Copy out every line of the records below word for word, leaving out the pictures.

MATERIAL PROVIDED:
--------------------------------

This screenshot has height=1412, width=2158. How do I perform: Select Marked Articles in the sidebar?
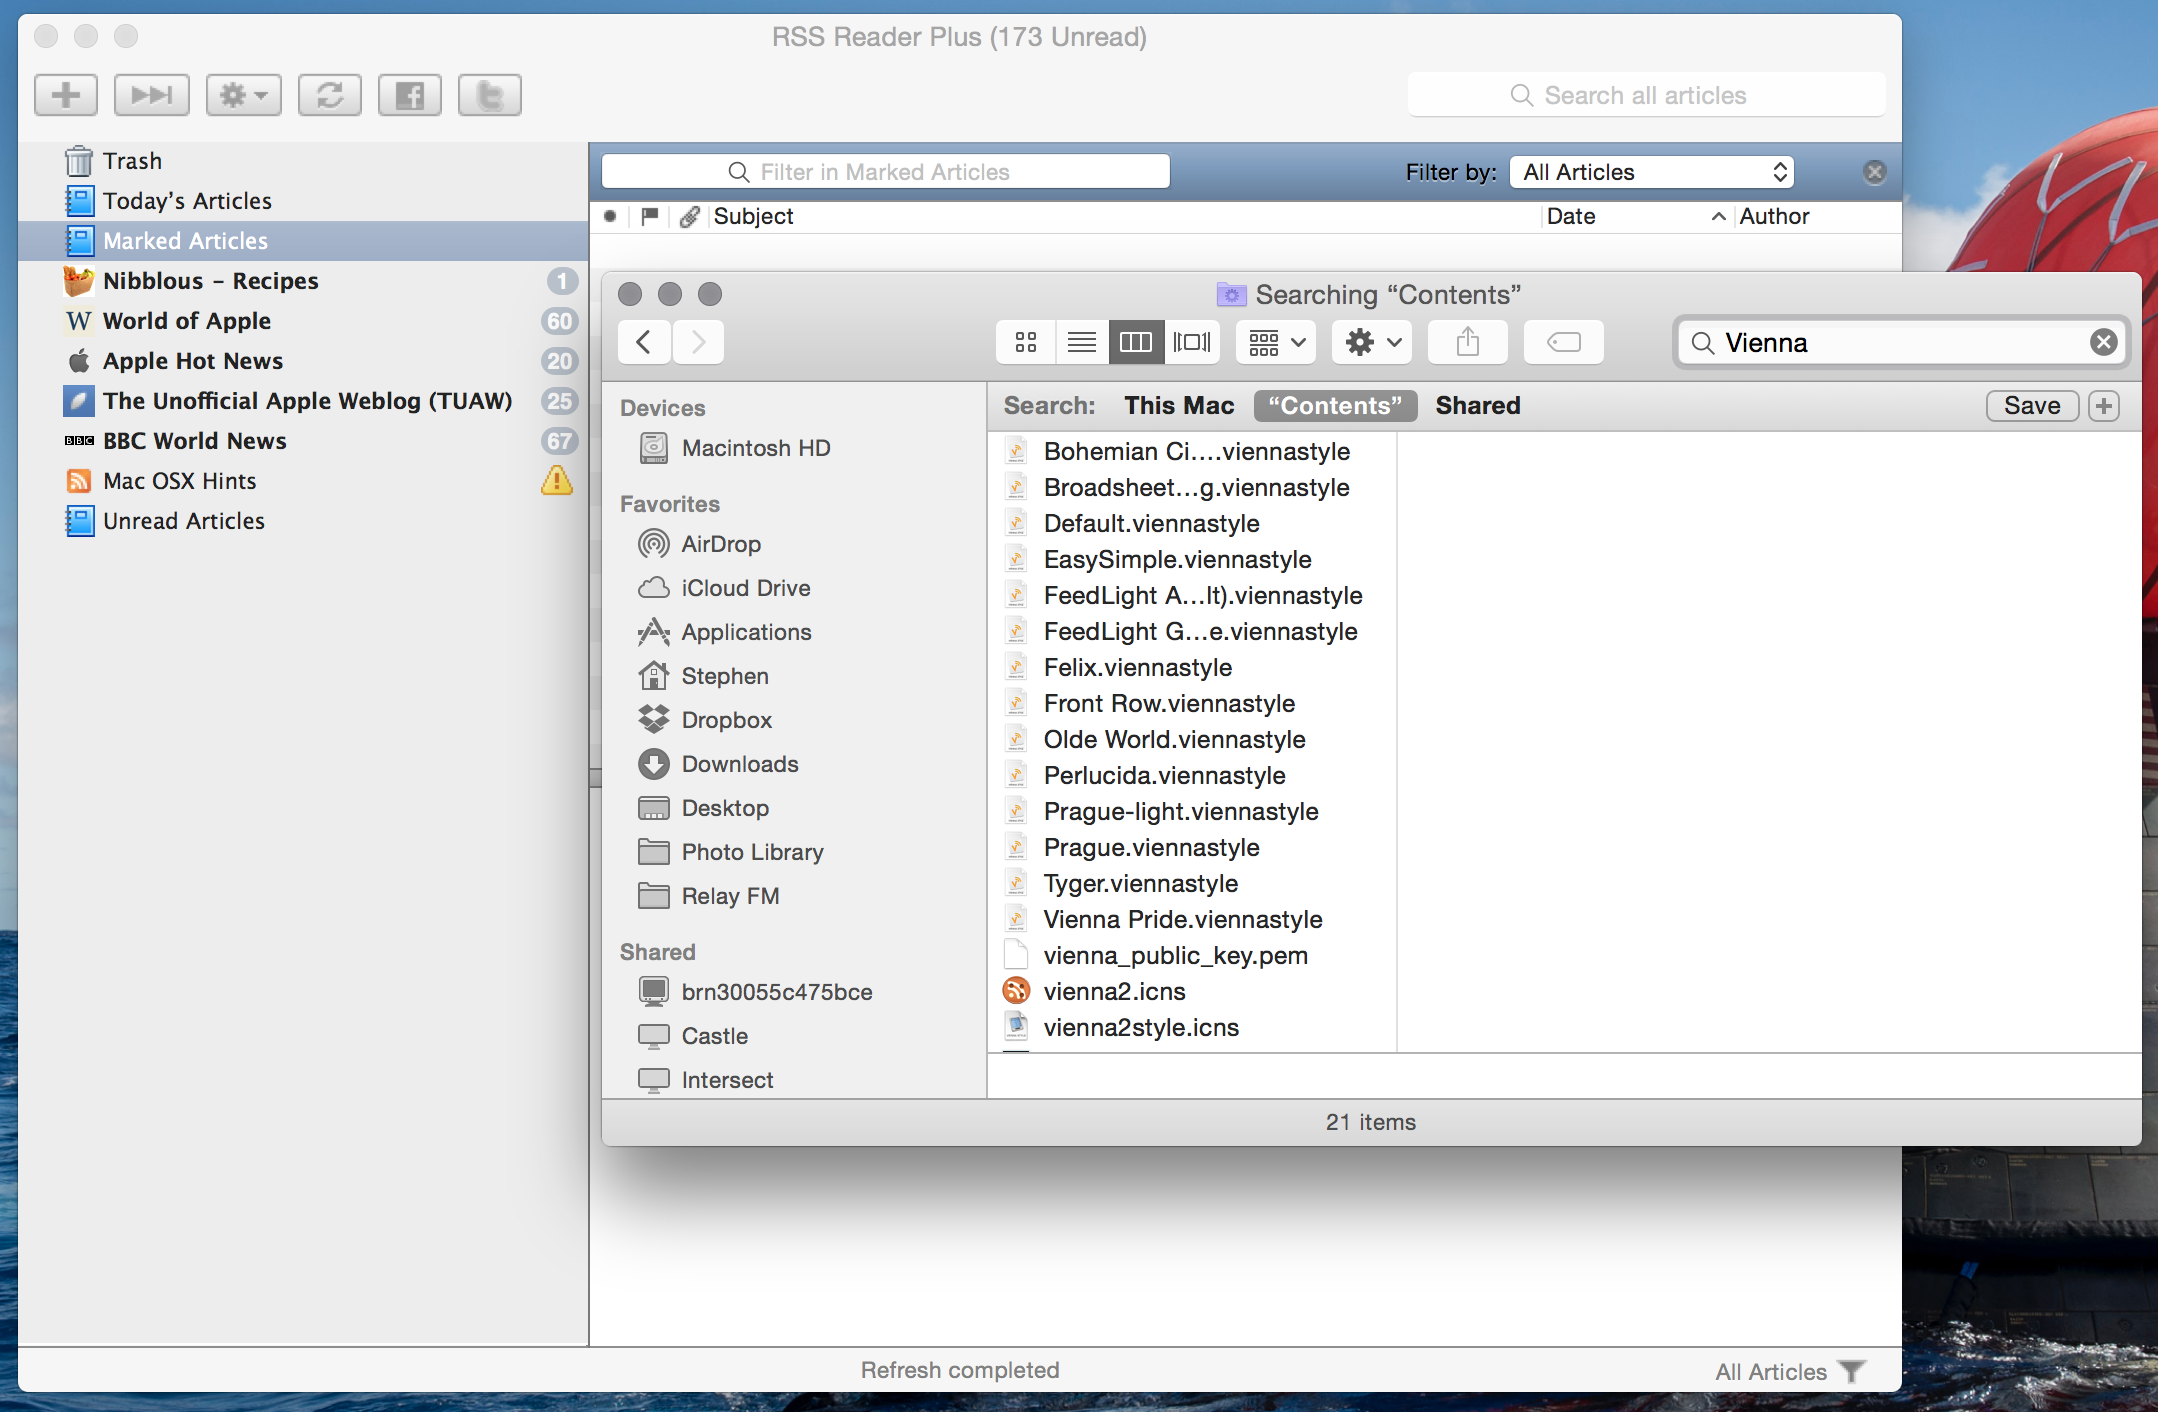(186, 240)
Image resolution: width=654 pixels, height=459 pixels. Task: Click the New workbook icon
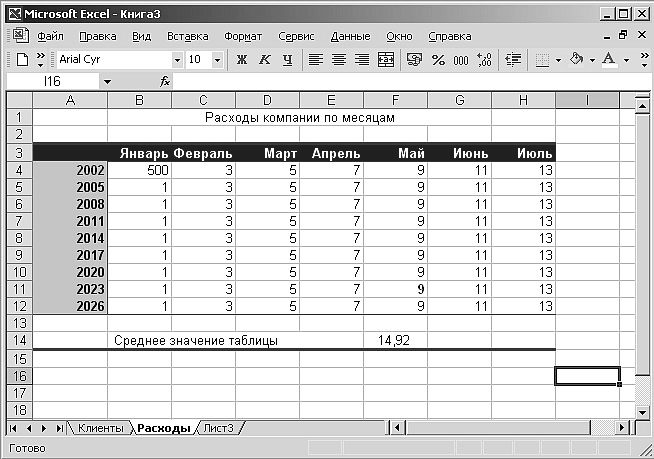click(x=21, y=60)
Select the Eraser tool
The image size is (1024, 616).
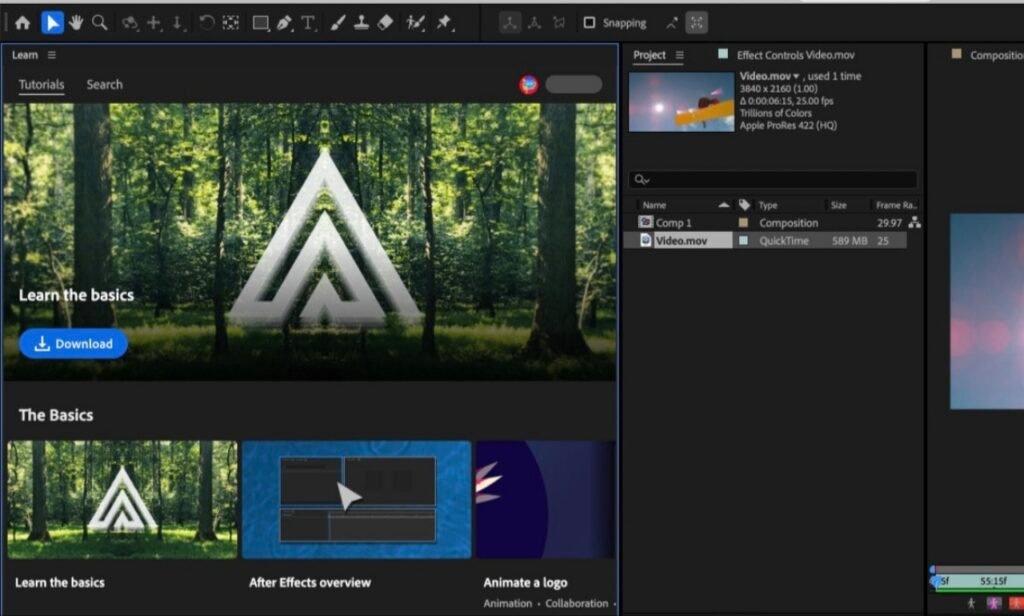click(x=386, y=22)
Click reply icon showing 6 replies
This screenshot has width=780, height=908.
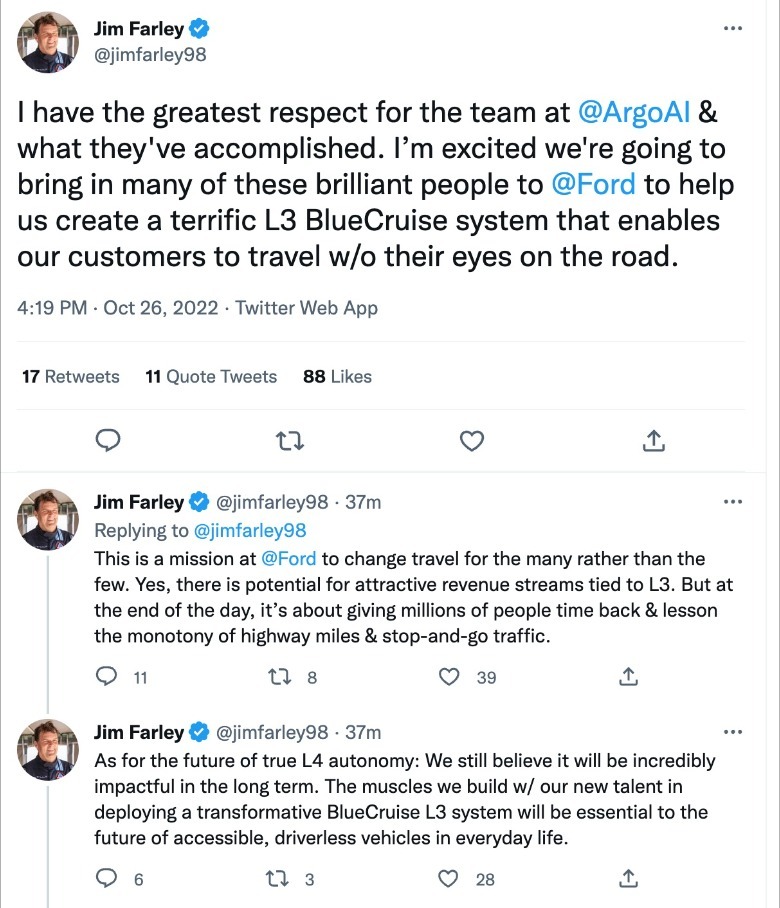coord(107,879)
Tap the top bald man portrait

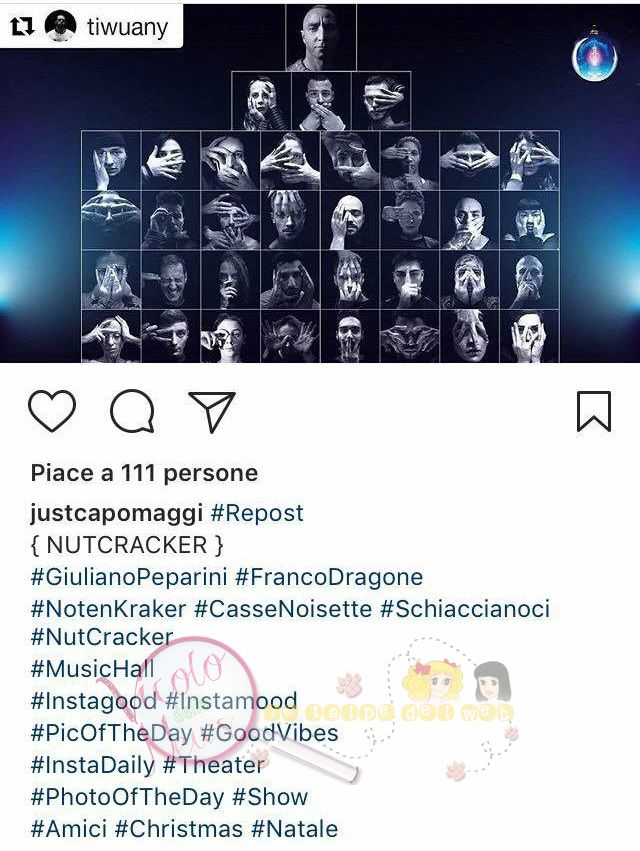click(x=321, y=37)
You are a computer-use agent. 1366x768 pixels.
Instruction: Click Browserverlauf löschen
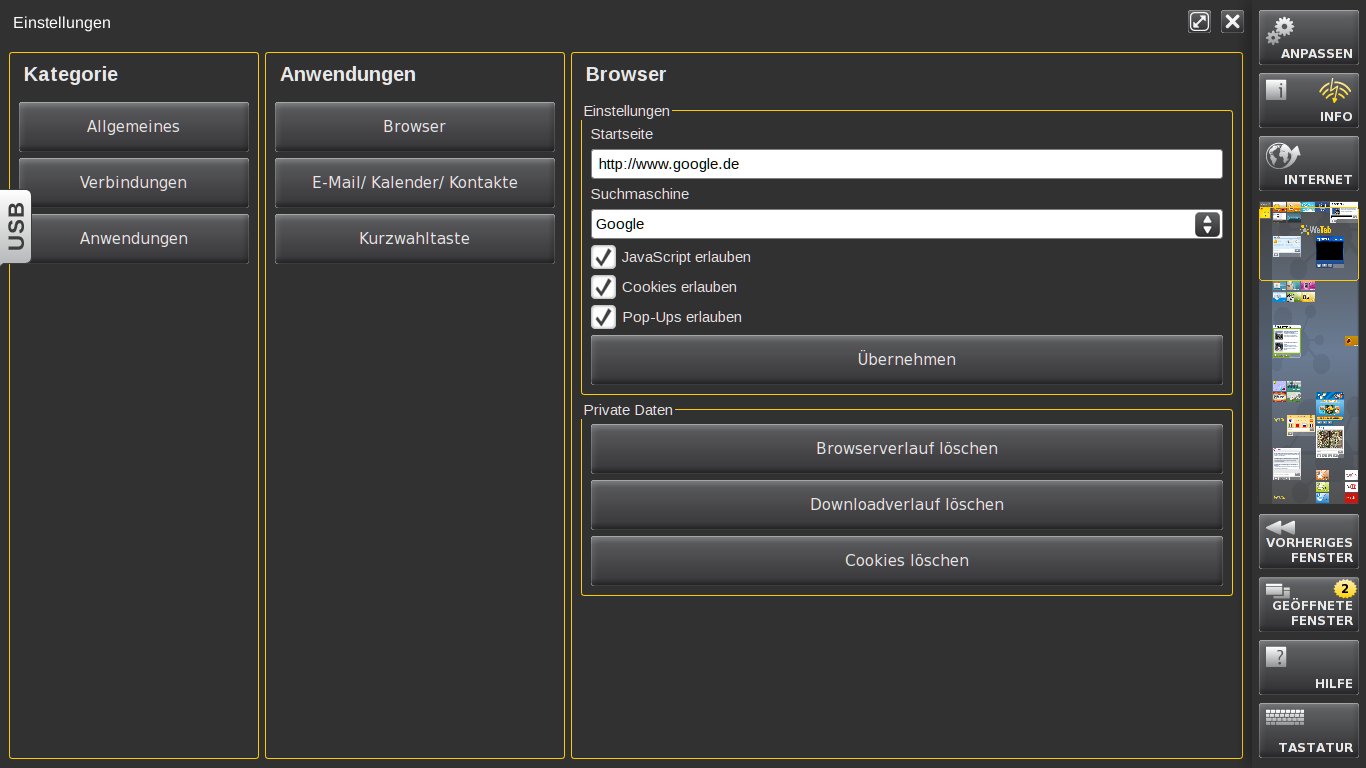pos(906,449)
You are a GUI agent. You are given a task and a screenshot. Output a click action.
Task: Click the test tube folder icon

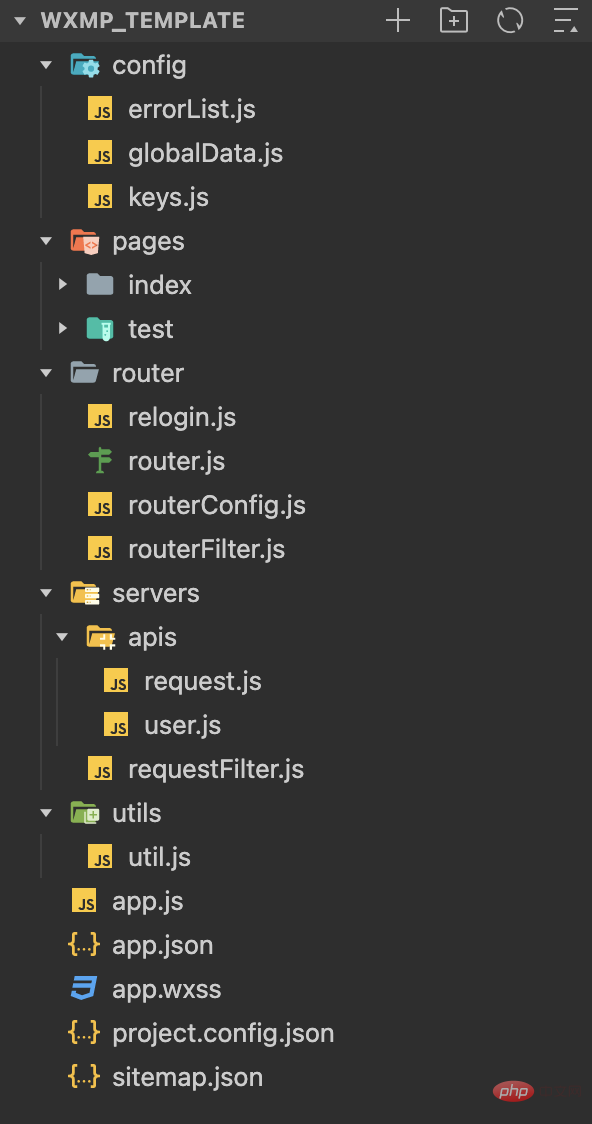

--------------------------------

FULL ANSWER:
This screenshot has height=1412, width=2158. How do I perform: Select Marked Articles in the sidebar?
(186, 240)
Image resolution: width=654 pixels, height=459 pixels. Task: Click the New workbook icon
click(x=21, y=60)
Select the Eraser tool
The image size is (1024, 616).
click(x=386, y=22)
Click reply icon showing 6 replies
This screenshot has width=780, height=908.
coord(107,879)
Tap the top bald man portrait

click(x=321, y=37)
You are a computer-use agent. 1366x768 pixels.
Instruction: Click Browserverlauf löschen
pos(906,449)
You are a GUI agent. You are given a task and a screenshot. Output a click action.
Task: Click the test tube folder icon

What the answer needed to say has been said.